In the following account, the “we” refers to myself, and Grant as co-executors and to either Eduardo or Hector who accompanied us at various times to act as a translator when needed. As Grant quoted to us at the start of this adventure, “Death is not an emergency”. Perhaps not, but that does not prevent the adrenaline from rising to meet this “most serious thing” as Blake named death. And death in a foreign country leaves certain requirements to be taken care of before the death is officially recognized and everyone can move on, including the deceased. Here is how it went for “we”.
The Chain Of Events
Wednesday:
- 1:30 PM: Fred dies at his home, attended by Hector, his friend and nurse through his recently escalating illness.
- Hector notifies Grant and myself and we meet at Fred’s apartment.
- Hector phones the doctor who has visited Fred twice at his home and is familiar with his condition. He will come to the house around 3:30 PM.
- Grant phones the U.S. Consulate to tell them of Fred’s death.
- Later in the afternoon, the doctor arrives and fills out the Certificado de Defuncion from the Secretaria de Salud.
- “We” then go to the Funeral Home (Perches Funeral Home on Calle 59) to make arrangements.
- Hector stays at the apartment with the body.
- The Funeral director looks at all documents and is satisfied that we can proceed with registration of death and getting the cremation permission. A date at the municipal crematorium is made by the Funeral Home, for 3:00 PM the next day, Thursday.
- We return to Fred’s home to await the arrival of the van which will take the body to the Funeral Home.
- We are to return to the Funeral Home at 9:30 PM to pick up an escort who will take us to the Registro Civil to start the process of obtaining permissions.
- At 9:30 PM we go to the Registro Civil (on Calle 65 between 64 y 66) with an attendant from the Funeral Home.
- Here we present our documents to the night duty official at the Intake Office.
- The official asks us to return the next day to speak with the Manager of the Intake Office as there is a slight irregularity with our paperwork.
Thursday:
- We (with escort from the Funeral Home) return to the Registro Civil, and when the Intake Manager is satisfied that all is in order we are taken to the person who will register the death.
- This person, at the Desk de Defuncion, inputs all information into the computer, into the records of the State of Yucatan and produces the documents which are presented at the crematorium giving permission to cremate Fred.

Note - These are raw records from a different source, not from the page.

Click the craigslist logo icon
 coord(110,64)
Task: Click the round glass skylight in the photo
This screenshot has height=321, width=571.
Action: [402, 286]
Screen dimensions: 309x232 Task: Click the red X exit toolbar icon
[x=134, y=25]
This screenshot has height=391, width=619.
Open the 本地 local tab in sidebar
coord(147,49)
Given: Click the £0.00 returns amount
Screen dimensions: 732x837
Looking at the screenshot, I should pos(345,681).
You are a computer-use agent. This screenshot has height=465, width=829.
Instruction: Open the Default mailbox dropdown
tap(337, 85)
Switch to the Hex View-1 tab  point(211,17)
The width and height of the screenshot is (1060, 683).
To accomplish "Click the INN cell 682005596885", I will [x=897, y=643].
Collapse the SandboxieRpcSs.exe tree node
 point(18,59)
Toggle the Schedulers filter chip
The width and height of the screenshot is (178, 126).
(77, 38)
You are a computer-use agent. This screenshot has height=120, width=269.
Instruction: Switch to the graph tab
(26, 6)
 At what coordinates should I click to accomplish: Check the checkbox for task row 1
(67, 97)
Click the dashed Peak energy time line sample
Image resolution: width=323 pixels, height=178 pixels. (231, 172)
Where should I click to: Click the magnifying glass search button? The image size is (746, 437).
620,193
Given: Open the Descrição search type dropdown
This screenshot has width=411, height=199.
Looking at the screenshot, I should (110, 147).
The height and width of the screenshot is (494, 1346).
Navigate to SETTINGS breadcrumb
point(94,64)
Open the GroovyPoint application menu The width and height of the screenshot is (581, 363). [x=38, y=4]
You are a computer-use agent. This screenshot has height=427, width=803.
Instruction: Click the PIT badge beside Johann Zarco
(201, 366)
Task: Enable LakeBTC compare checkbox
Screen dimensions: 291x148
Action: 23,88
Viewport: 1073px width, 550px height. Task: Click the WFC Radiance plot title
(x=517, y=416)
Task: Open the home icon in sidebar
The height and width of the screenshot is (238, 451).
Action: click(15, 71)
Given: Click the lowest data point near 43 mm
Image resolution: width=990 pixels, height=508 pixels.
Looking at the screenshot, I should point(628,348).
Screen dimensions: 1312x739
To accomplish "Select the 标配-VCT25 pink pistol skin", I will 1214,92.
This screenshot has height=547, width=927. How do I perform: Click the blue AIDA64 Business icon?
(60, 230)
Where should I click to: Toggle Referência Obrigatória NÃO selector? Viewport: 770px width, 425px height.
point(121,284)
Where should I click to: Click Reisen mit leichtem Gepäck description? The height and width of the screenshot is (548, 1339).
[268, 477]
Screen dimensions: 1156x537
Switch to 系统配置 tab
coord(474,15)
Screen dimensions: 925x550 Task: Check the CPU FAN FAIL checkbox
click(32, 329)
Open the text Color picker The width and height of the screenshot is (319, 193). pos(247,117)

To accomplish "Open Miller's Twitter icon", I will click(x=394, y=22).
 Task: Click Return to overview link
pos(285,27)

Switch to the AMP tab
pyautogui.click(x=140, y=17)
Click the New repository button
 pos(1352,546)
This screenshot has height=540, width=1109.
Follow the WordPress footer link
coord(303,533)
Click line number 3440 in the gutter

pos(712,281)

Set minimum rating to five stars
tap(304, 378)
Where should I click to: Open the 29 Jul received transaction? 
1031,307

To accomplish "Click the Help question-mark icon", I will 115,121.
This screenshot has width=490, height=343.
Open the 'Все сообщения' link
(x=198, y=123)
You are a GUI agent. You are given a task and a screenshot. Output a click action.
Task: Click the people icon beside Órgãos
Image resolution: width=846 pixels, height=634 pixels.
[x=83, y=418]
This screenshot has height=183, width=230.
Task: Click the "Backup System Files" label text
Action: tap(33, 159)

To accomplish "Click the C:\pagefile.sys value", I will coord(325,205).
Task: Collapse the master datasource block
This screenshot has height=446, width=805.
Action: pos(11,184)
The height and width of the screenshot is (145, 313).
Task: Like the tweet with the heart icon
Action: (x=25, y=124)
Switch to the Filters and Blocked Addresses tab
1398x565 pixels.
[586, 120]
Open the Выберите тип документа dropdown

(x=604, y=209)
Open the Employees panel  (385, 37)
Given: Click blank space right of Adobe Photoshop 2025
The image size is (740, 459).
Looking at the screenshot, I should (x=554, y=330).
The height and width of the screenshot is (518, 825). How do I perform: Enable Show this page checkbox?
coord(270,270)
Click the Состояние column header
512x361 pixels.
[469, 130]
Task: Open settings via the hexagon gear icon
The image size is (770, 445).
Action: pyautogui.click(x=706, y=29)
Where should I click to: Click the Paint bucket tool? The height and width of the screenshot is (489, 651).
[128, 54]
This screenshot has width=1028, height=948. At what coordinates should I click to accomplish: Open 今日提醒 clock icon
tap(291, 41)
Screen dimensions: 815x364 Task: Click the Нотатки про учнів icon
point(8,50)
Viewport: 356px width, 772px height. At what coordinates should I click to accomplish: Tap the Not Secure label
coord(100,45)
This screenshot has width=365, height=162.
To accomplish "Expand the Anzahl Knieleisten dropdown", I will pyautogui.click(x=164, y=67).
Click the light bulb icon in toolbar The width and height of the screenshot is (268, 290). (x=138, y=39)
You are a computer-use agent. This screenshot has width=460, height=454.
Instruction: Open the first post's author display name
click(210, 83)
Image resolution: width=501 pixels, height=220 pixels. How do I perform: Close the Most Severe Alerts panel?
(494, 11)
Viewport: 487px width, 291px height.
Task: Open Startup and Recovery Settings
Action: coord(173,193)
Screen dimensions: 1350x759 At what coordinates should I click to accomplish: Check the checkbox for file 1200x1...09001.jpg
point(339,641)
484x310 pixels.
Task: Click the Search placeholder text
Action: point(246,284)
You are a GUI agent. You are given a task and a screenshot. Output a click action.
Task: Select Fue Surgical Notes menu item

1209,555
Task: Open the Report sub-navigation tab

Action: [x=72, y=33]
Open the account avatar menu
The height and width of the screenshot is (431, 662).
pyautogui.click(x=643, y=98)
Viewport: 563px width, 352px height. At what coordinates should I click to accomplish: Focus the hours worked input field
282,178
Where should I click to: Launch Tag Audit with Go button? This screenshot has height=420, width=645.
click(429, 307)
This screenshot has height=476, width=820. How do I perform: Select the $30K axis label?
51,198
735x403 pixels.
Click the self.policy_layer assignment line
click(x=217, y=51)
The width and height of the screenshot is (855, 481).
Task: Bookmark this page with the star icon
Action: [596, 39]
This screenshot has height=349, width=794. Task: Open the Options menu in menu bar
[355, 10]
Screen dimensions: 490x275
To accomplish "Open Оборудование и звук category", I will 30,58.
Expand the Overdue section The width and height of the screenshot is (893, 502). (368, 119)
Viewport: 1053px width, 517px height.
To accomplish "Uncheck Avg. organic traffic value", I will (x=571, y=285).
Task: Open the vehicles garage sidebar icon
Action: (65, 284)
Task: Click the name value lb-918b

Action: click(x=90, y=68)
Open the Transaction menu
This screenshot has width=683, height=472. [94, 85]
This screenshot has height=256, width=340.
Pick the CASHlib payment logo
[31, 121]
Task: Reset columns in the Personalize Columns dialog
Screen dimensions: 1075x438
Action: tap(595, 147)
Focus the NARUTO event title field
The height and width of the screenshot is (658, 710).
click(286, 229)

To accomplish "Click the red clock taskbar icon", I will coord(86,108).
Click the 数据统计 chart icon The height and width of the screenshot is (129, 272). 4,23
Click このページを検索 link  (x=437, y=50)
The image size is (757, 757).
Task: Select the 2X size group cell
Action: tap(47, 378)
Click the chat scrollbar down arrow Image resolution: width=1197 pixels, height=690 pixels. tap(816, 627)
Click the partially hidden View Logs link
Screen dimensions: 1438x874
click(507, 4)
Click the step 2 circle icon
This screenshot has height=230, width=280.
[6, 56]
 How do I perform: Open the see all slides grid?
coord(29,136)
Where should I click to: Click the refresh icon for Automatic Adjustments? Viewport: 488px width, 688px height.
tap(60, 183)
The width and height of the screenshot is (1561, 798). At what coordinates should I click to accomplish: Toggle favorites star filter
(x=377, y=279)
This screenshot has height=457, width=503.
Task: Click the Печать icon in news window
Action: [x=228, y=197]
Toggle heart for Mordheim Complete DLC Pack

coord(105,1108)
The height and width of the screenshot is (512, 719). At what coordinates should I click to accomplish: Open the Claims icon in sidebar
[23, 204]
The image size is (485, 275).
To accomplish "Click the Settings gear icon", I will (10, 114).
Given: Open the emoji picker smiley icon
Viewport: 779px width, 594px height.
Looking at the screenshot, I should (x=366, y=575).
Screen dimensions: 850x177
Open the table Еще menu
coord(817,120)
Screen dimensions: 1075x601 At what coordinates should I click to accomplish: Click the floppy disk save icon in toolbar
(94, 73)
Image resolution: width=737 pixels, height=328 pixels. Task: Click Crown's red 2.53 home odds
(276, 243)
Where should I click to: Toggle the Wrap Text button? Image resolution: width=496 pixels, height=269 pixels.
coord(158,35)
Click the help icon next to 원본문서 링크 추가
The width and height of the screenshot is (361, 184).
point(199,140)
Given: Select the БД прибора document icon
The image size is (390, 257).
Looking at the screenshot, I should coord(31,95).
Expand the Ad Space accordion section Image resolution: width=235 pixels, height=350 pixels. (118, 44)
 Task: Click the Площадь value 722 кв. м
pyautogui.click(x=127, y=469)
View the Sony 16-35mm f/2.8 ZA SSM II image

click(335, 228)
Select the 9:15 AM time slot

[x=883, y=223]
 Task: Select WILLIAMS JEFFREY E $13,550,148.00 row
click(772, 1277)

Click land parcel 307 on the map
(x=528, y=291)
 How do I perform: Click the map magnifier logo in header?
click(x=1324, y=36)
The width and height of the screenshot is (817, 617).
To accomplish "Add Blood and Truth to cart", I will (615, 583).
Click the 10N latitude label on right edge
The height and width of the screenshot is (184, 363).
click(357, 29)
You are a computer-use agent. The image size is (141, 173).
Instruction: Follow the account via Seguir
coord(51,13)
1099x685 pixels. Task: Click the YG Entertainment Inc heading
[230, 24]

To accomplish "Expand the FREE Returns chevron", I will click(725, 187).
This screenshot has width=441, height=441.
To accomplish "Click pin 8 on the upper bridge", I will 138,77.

There is also a permission given to be in possession of cremated remains.
- And finally, the official Death Certificate from the State of Yucatan is issued. At this time we learned it is a good idea to ask for at least three copies of the Death Certificate as you will need them in the days to come.
- The representative of the Funeral Home is with us through all encounters at the Registro Civil and will accompany us to the Municipal Crematorium.
- At the Municipal Crematorium there are more papers to sign and a payment to be made for the cremation.
- Fred’s body arrives at the Municipal Crematorium from the Funeral Home, just before the 3:00 PM appointment and the cremation takes place. We are asked to verify this by watching Fred’s body travel into the crematorium.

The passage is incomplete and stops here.